Dire che sono stanco è un eufemismo.
Ieri mi sono alzato verso le cinque, partito alle sei e un quarto con mia figlia e le nostre amiche Gea e Antonella detta Pucci, messi in fila alle sette e tre quarti per conquistare prima il numerino e poi il braccialetto d'ingresso al pit (l'area sotto il palco), ore d'attesa sotto il sole cocente, crema antiscottature protezione 50, entrati allo stadio alle tre e tre quarti, poi ore e ore sotto il palco, Tatjana è venuta più tardi in curva con altre amiche e parenti, tornati a casa alle due e mezza di notte.

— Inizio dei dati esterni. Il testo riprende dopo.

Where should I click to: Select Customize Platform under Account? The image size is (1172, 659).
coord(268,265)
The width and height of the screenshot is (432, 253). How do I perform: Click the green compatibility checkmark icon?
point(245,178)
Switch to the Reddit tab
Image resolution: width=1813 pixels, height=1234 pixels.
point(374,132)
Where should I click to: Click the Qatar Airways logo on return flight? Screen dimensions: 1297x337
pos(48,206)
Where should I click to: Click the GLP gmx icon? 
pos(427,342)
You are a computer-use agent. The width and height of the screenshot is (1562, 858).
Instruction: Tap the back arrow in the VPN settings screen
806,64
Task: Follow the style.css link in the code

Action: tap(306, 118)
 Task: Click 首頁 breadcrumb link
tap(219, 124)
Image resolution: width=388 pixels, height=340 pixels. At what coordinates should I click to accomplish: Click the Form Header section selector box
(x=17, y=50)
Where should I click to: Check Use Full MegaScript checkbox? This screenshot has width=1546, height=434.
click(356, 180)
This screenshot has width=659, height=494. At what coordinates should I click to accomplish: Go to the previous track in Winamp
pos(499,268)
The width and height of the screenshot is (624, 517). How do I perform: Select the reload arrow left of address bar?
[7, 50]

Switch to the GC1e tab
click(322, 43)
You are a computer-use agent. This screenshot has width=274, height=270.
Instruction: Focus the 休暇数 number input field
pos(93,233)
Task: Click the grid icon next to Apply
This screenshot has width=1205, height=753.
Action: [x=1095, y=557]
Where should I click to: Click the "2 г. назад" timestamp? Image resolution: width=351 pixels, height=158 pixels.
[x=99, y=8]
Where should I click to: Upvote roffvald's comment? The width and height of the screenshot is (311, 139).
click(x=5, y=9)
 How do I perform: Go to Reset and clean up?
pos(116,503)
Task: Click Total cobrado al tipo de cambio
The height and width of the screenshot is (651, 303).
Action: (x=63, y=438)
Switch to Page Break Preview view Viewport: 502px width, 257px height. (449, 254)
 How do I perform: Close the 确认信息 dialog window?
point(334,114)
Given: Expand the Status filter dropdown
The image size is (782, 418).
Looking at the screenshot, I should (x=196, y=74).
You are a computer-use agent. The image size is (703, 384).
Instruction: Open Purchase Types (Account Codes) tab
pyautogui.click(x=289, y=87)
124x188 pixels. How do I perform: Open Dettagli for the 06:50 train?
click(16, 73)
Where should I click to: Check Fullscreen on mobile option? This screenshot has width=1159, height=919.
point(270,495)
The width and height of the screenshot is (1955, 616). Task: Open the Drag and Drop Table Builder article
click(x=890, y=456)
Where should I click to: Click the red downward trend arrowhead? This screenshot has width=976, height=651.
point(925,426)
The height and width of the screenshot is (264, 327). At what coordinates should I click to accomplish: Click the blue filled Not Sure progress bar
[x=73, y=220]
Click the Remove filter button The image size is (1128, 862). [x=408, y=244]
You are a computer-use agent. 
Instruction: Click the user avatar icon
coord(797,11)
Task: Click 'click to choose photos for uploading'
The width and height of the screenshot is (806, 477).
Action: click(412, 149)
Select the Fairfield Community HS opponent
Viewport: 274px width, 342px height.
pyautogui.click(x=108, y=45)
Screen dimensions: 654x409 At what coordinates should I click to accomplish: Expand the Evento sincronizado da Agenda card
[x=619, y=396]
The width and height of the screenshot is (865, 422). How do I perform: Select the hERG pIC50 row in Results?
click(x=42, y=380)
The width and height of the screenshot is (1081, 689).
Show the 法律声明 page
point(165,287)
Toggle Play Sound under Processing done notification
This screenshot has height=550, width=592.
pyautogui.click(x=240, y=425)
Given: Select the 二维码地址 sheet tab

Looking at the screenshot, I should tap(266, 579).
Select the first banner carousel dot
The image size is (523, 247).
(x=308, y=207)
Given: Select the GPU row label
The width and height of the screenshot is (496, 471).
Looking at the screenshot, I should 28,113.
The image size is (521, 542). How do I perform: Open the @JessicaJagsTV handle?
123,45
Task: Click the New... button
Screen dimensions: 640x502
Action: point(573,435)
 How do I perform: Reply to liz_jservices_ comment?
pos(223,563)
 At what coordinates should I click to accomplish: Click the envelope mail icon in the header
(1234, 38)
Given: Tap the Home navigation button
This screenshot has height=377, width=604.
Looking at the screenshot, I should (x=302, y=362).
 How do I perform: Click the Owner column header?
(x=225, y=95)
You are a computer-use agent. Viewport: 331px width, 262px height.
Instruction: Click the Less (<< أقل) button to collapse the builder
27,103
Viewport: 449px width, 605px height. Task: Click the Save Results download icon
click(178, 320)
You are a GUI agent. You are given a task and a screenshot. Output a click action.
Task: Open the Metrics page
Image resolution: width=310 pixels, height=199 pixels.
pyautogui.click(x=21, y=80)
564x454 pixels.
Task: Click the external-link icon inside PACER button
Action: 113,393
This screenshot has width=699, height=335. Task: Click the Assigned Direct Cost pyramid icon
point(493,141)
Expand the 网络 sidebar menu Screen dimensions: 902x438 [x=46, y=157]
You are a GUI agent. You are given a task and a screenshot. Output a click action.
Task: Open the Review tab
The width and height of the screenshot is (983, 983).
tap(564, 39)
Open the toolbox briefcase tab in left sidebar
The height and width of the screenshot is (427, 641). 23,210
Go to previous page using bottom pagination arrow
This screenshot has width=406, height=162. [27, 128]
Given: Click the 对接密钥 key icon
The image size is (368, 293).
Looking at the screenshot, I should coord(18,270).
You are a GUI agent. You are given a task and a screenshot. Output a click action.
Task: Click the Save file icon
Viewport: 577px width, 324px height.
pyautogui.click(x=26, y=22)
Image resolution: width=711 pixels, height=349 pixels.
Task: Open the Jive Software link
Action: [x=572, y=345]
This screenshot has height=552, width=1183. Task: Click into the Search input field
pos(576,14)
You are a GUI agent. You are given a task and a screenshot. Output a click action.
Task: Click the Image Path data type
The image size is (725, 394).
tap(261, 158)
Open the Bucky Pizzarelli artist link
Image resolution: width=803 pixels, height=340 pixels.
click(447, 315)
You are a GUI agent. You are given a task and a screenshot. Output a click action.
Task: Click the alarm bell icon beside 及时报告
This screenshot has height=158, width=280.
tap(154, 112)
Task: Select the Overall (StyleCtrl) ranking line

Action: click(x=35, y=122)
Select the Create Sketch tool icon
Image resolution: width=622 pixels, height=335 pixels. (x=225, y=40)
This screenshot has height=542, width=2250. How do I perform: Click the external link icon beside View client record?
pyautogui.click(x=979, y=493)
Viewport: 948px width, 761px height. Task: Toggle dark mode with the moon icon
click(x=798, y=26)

Un piede dolorante, t-shirt fradicia, sei litri d'acqua bevuti, due panini vegetali fatti a casa e divorati a Udine (il secondo, quello delle diciotto, era diventato un panino caldo), voce arrochita dopo tre ore di cori springsteeniani, un vago mal di testa, tutti i muscoli che gridano "pietà!!", sonno in arretrato, adrenalina che ancora galoppa per le vene, una giornata di ferie.
Ne valeva la pena?
Chi ha vissuto almeno un concerto di Bruce Springsteen & the E Street Band sa già la risposta: sì.
Per tre ore, tre ore in cui ribollono rock, gioia, allegria, commozione, partecipazione, vibrazione collettiva, energia, elettricità, fisicità, riscatto degli sconfitti dal potere, viaggio verso la terra promessa, amore profano e mescolanza tra le genti, per tre ore il mondo e il tempo sembrano aver trovato il giusto binario e la colonna sonora che calza come un guanto alla realtà.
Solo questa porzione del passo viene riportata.